Questions of Commitment

 

Sermon by Rev A Esselbrugge

on Philippians 3:7-14

Scripture Readings: Jeremiah 9:17-24; Philippians 3:1-4:1

Suggested Hymns: Bow: 24a; 186; 487

 

Brothers and sisters, young people, boys and girls.

I want to take a look with you at the issue of commitment as we see it and learn from the apostle Paul.  I want to do that because commitment is an issue that we hear a lot about from the negative point of view.

Older people look at the young people and say things like, “young people these days aren’t like they were when I was young.  We had to stick to things and be much more determined than people are today.  We didn’t have all the choices and distractions of today.  We didn’t have television or computer games.  We ate potatoes, peas and sausages for our meals seven days a week, and we liked it because there wasn’t anything else.”

I don’t want to look at commitment in a negative way, but in a positive way that urges us to run harder and closer to our Lord.

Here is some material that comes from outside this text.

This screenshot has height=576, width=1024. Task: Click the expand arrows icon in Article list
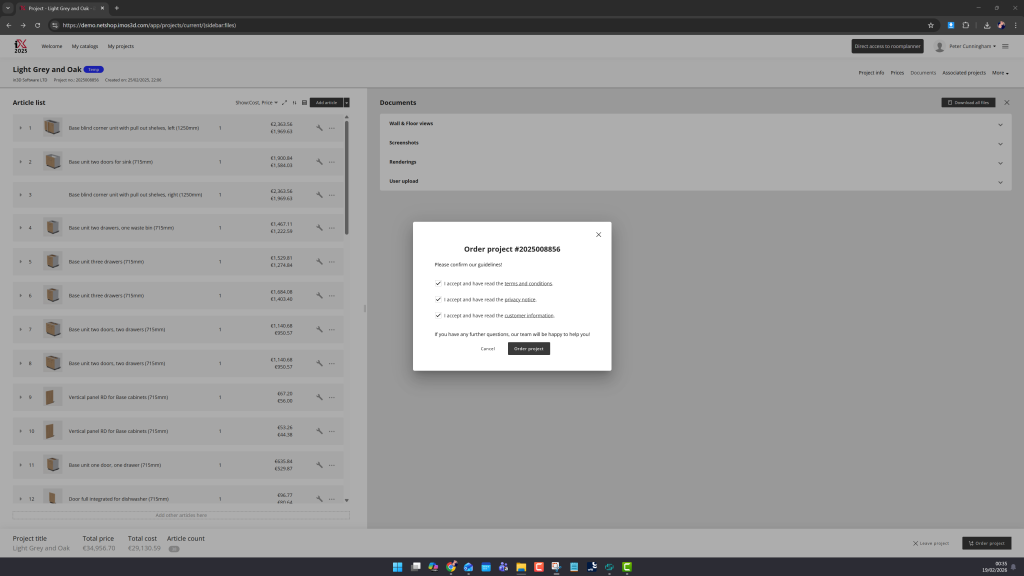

What we want to do as we reflect on the verses before us is to simply test and challenge each other on our own personal level of commitment to the Lord.  It’s possible to speak of commitment as something that almost has a life and existence of its own.  As though commitment by itself is a precious and desirable commodity.  The trouble is, we can be committed to both good and evil.  Commitment is good when its cause is good, but commitment is undesirable when the cause is wrong.

So what we’re addressing here, then, is Christian commitment.  It’s being committed to Christ the Lord.  It’s being determined to stay with the Lord and in service to the Lord, through hard times as well as good times.  Through times when we are tired and times when we just simply want to take a break.  But we hold on to the Lord anyway, because we’ve made a commitment to do that.  And also because we have responded to the Lord’s promise and determination to hold on to us, at all times.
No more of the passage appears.